MATERIAL SHOWN:
--- begin ---

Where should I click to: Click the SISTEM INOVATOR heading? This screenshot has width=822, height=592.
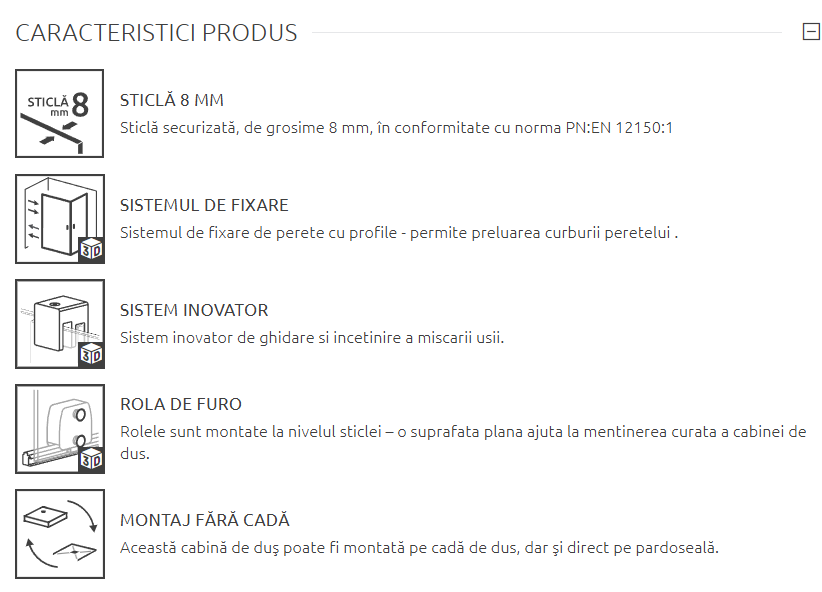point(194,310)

--- end ---
--- begin ---

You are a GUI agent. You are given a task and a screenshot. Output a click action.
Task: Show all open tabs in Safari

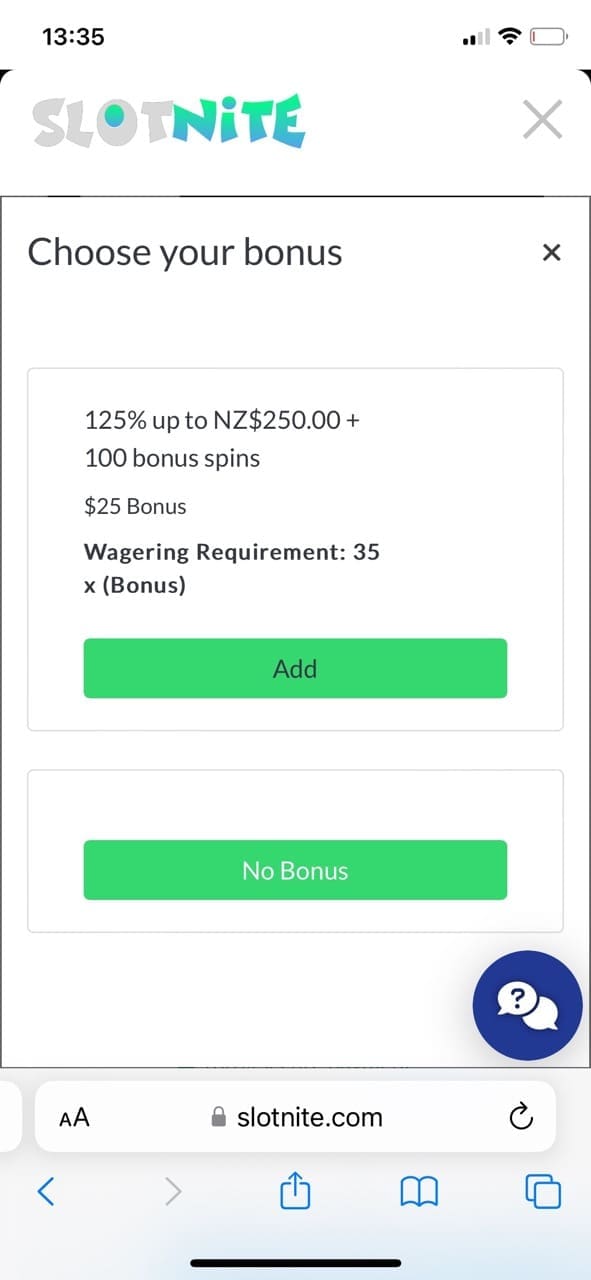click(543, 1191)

--- end ---

AIM OF THE TASK: Copy out the entries from the line containing "Where should I" through the line containing "point(194,310)", including both of those lines, and leave the pictures out of your answer.

ANSWER TO THE PROBLEM:
Where should I click to: Click the SISTEM INOVATOR heading? This screenshot has width=822, height=592.
point(194,310)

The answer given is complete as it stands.